Ce qu'il ne faut surtout pas faire#

Abandonner son sapin sur le trottoir hors des périodes de collecte, c'est une amende pouvant aller jusqu'à sept cent cinquante euros. Le balancer en forêt, c'est jusqu'à mille cinq cents euros. Le code pénal ne plaisante pas avec les dépôts sauvages, même quand c'est un sapin de Noël. Un déchet abandonné reste un déchet abandonné, sapin ou pas.

Et les sapins floqués, ceux recouverts de neige artificielle ? Ni compostables, ni recyclables. Ils partent en incinération ou en enfouissement. Si vous en avez acheté un, pas de jugement, mais sachez que la filière ne peut rien en faire.

Le vrai bilan#

Le taux de recyclage des sapins naturels atteint aujourd'hui environ quatre-vingt-quatre pour cent, en hausse significative depuis une dizaine d'années. La part de sapins simplement jetés a chuté. Le réflexe collecte existe, et il fonctionne. Près de trois quarts des acheteurs privilégient déjà l'origine française, et un sapin met entre sept et dix ans à pousser avant d'arriver chez vous. C'est un cycle long, mais c'est un cycle. Pas une extraction.
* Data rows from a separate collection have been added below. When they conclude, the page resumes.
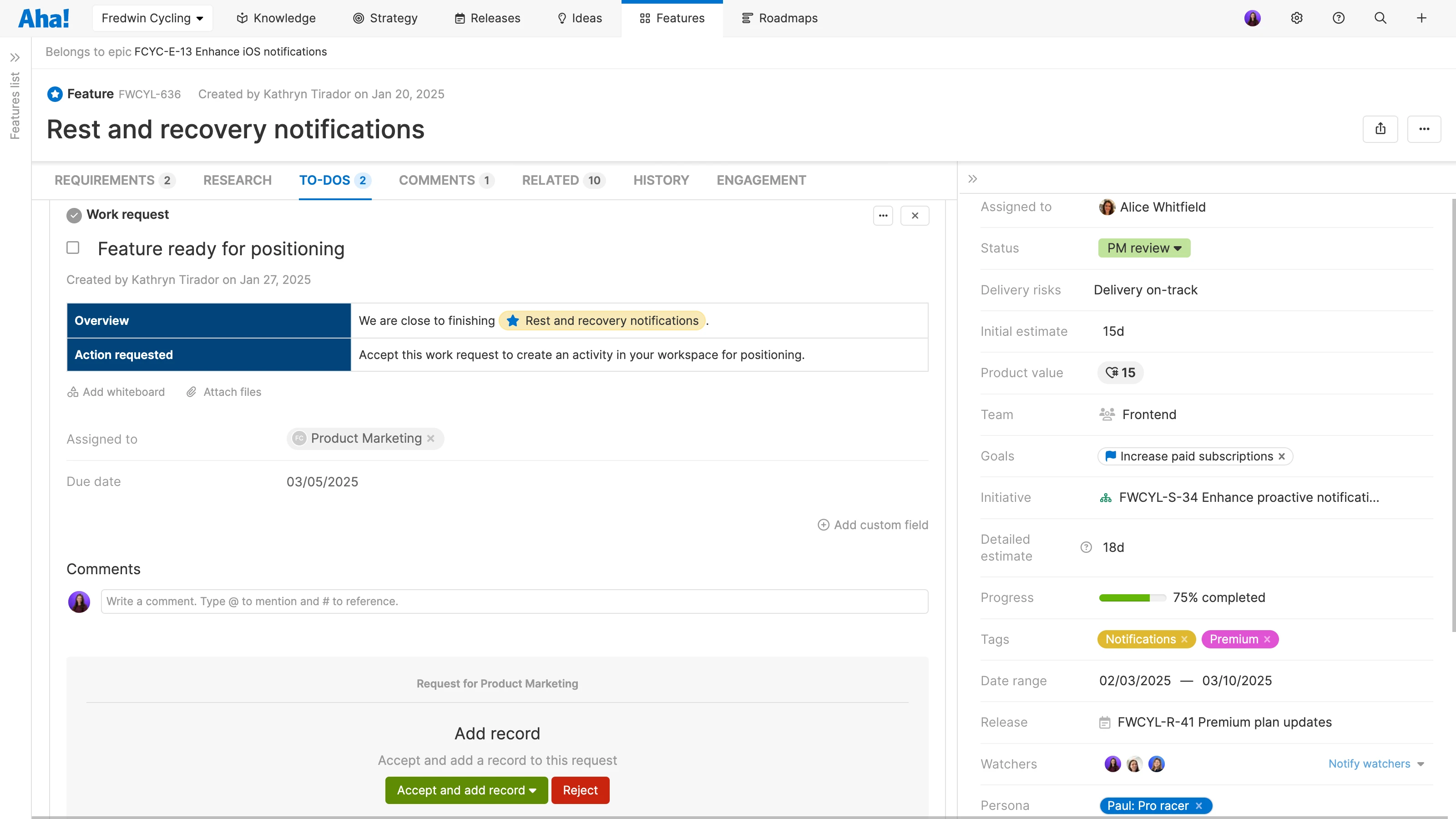Click the settings gear icon
Viewport: 1456px width, 819px height.
click(x=1297, y=18)
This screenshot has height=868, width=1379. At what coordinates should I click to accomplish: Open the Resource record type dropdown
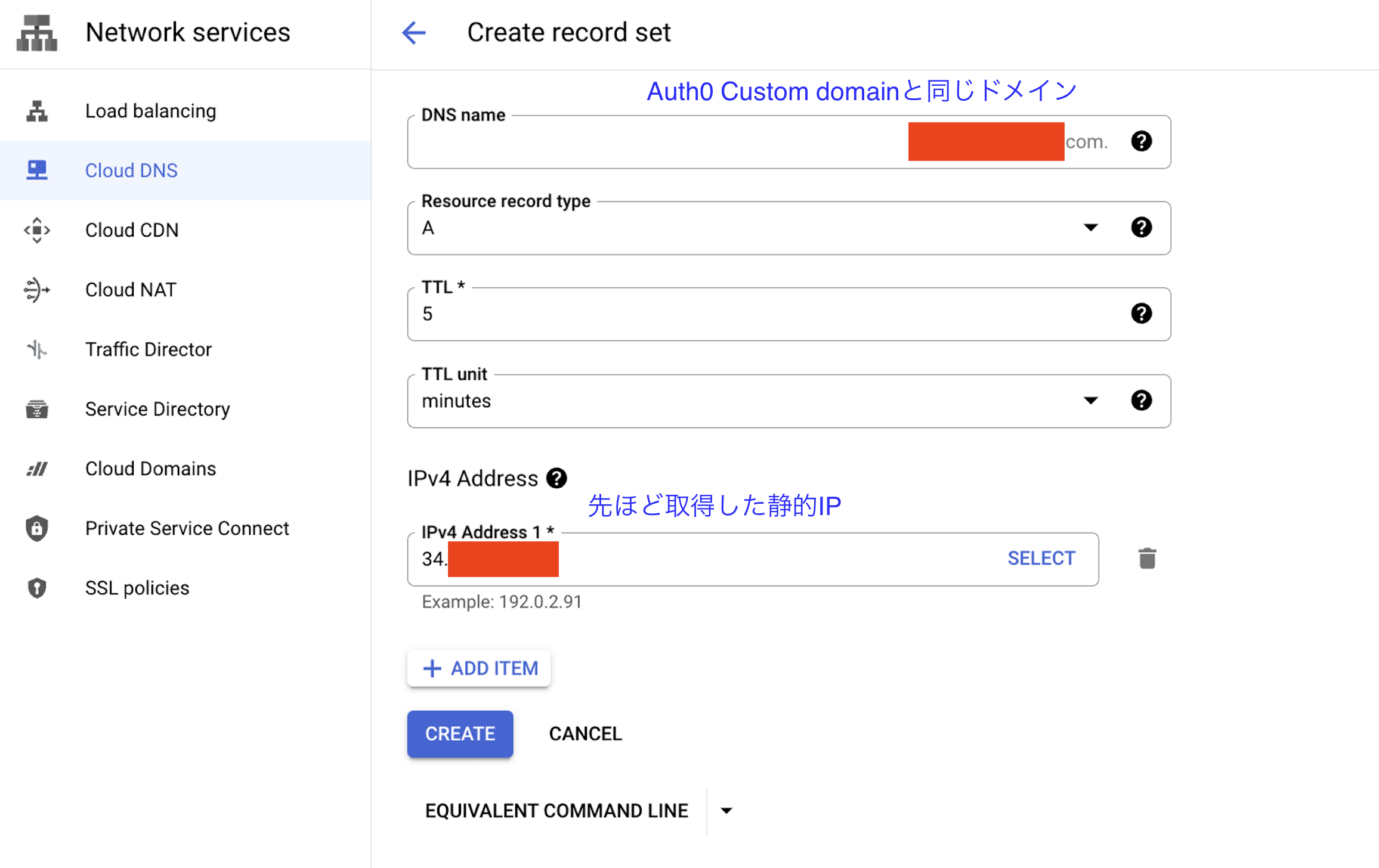1092,228
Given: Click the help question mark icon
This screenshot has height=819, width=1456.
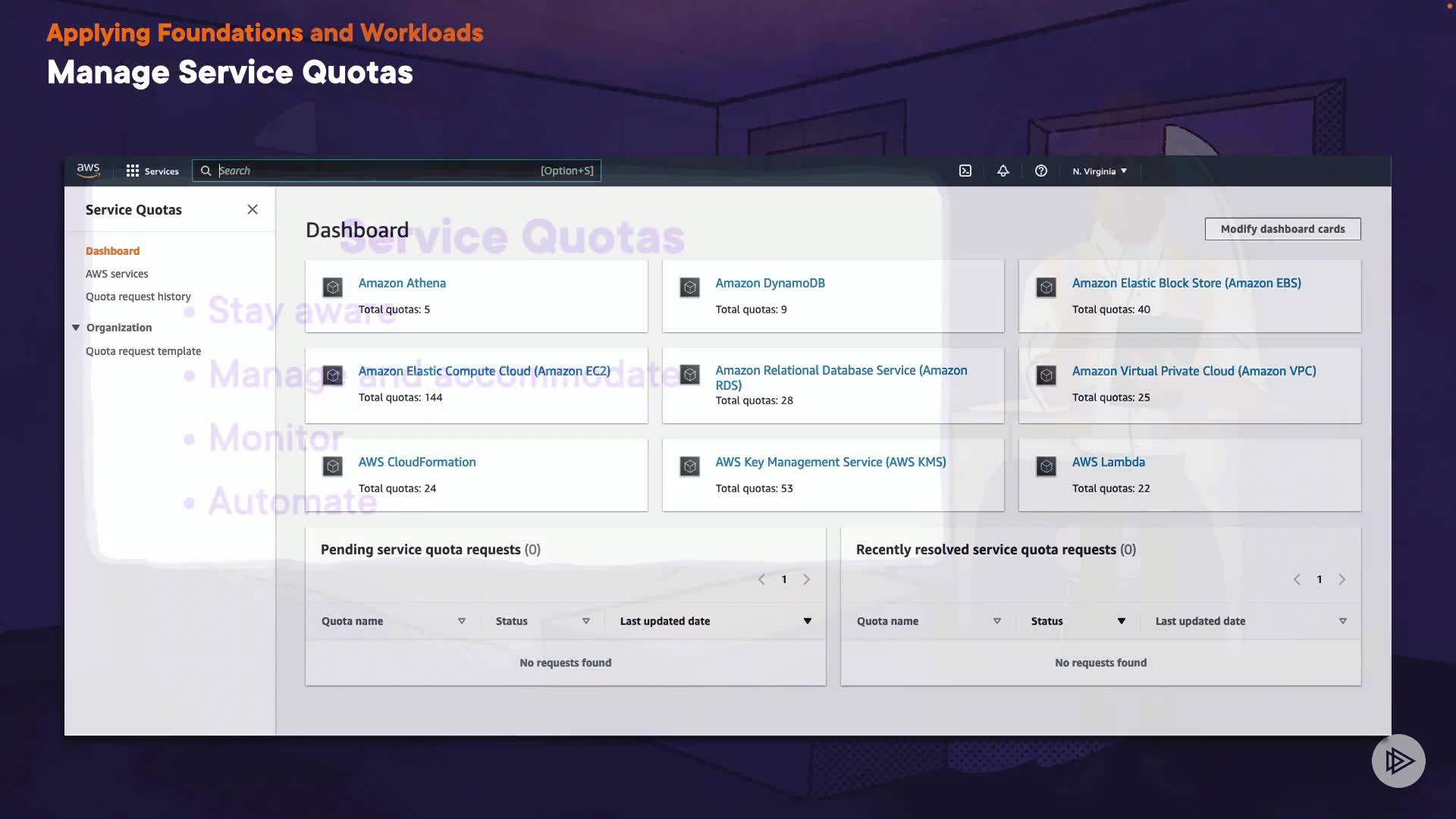Looking at the screenshot, I should point(1040,171).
Arrêtons de tourner autour du pot : le sapin naturel, quand il est correctement recyclé, est un non-problème environnemental. Biodégradable, cultivé sur le sol français dans près d'une cinquantaine de départements, employant des milliers de personnes entre permanents et saisonniers. Le vrai sujet, ce n'est pas le sapin. C'est ce qu'on en fait après. Et visiblement, entre le compost collectif, les dunes, les chèvres et les récifs, les idées ne manquent pas.

Votre sapin a une seconde vie plus excitante que la vôtre. Acceptez-le.